In March, officials in the Guanwen township in southwestern Sichuan province said the male blood samples they had collected would be used to bolster the local Sharp Eyes Project, according to a government notice found by the Australian Strategic Policy Institute. The project is a major government surveillance program that encourages people in the countryside to report on their neighbors.

Anke Bioengineering, a biotech company based in eastern Anhui province, is using the male DNA database to build a “DNA Skynet,” according to Hu Bangjun, a spokesman for the company. Skynet is China’s policing system that combines video surveillance and big data.

But the national male DNA collection program is running into an unusual amount of opposition in China. Generally, China’s citizens have accepted intrusions by the central government into their internet use and other facets of life. But DNA collection is not regulated under Chinese law, and officials worry that the public would react negatively to a broad database containing their genetic secrets and family ties.

At a session of China’s parliament in March, two delegates to China’s political advisory body proposed that the government regulate DNA collection. One of them, Wang Ying, an official from Beijing, said that when the technology reached a certain scale, the government needed to protect the rights of users “in a timely manner.”

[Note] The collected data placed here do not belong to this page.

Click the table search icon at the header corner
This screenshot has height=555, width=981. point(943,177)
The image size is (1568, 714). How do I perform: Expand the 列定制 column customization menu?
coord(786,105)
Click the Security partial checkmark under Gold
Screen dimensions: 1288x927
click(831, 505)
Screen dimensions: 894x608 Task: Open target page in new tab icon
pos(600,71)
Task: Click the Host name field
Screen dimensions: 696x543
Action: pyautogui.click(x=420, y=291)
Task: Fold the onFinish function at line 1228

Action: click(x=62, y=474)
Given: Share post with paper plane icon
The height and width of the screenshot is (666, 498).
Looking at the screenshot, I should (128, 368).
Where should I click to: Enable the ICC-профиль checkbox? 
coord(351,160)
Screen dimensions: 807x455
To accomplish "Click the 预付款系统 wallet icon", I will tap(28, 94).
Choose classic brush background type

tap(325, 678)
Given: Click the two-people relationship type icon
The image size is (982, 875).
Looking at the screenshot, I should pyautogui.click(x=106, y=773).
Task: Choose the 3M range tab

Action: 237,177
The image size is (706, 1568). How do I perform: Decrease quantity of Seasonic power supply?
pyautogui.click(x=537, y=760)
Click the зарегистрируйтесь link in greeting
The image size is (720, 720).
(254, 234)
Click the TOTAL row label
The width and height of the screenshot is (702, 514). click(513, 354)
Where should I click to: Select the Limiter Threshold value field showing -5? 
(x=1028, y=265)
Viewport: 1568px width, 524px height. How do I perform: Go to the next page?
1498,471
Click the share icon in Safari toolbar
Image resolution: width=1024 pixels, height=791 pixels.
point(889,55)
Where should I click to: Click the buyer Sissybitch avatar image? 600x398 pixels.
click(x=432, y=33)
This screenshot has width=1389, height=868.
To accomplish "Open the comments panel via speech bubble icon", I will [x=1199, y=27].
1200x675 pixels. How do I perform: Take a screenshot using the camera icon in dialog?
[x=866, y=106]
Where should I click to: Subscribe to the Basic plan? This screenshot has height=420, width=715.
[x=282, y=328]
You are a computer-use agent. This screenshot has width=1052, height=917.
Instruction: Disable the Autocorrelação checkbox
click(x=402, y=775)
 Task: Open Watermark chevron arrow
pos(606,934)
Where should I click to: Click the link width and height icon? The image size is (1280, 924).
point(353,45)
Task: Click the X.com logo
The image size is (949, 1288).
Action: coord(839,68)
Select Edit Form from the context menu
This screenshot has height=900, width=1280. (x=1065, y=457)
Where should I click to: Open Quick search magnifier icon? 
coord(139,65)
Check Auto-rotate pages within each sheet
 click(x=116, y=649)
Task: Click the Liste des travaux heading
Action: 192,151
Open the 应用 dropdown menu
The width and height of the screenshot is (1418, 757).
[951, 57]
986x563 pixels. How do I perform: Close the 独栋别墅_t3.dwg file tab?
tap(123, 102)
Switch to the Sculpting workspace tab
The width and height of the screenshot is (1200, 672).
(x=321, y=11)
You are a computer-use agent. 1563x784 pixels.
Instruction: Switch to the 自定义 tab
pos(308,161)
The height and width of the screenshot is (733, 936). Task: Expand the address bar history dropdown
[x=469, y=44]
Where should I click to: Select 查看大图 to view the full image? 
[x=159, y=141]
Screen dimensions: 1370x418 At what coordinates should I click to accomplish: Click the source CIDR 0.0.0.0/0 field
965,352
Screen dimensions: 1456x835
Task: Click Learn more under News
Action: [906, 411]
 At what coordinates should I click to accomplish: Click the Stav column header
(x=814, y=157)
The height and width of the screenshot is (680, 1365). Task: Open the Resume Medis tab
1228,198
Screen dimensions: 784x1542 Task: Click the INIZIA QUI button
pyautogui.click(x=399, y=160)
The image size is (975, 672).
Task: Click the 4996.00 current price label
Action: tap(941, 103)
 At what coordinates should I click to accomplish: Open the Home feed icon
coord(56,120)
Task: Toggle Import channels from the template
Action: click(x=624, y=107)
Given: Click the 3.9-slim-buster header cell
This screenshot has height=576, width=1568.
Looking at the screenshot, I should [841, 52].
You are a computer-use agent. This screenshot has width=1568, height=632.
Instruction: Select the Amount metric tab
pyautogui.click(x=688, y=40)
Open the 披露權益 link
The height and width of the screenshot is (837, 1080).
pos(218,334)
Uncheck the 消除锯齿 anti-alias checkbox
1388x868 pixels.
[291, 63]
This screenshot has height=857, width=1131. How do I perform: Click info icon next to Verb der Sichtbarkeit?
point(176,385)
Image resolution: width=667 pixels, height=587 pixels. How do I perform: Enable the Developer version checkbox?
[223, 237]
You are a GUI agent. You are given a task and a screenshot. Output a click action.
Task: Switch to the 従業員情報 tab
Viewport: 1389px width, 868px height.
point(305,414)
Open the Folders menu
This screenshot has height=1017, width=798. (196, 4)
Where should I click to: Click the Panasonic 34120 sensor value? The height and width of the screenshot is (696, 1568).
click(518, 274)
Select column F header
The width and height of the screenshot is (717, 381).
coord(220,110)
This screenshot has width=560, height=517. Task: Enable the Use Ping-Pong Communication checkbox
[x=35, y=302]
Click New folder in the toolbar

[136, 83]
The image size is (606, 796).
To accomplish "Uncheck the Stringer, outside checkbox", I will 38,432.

Jiang, the computer engineer, lives and works in Beijing but is originally from a village in Shaanxi. In February 2019, police told him that he had to return to his village to give his DNA samples.

In an interview, Jiang said he had paid a hospital in Beijing to collect his samples and mailed them. He was not told why his blood was needed, nor did he ask. He shrugged off privacy concerns. Since China’s people are required to carry identity cards and use their real identities online, he said, “all our information is with them already.”